**WHAT THE TASK REQUIRES:**
Copy out the lines of the records below, and only those lines, from the one with "You are a GUI" through the one with "Image resolution: width=252", exactly as they appear.

**DATA SUPPLIED:**
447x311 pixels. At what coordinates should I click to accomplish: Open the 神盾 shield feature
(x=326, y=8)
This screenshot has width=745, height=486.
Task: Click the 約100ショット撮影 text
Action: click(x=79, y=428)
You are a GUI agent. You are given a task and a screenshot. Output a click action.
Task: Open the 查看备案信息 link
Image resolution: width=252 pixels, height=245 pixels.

--

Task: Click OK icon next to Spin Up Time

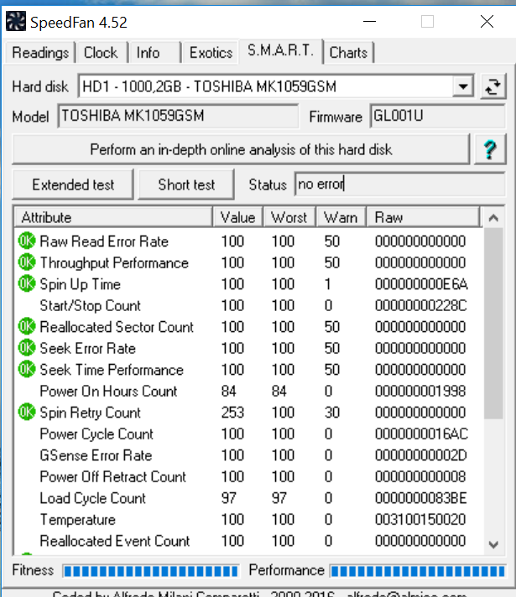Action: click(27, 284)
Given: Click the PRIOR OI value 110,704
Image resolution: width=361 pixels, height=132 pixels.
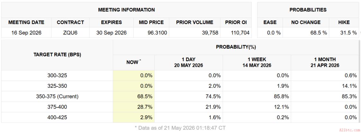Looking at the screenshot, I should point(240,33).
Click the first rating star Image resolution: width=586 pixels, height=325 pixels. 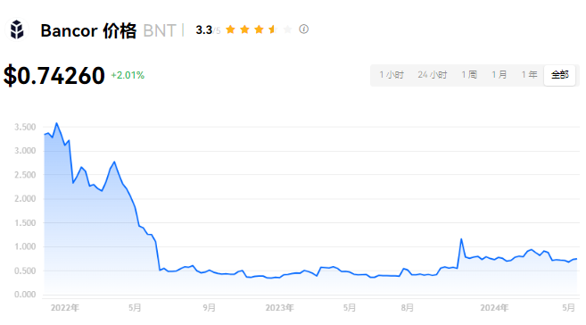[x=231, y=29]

**TASK RESULT:**
You are a GUI agent. You are given a task and a screenshot. Output a click action.
Task: Open the 查看备案信息 link
Image resolution: width=252 pixels, height=245 pixels.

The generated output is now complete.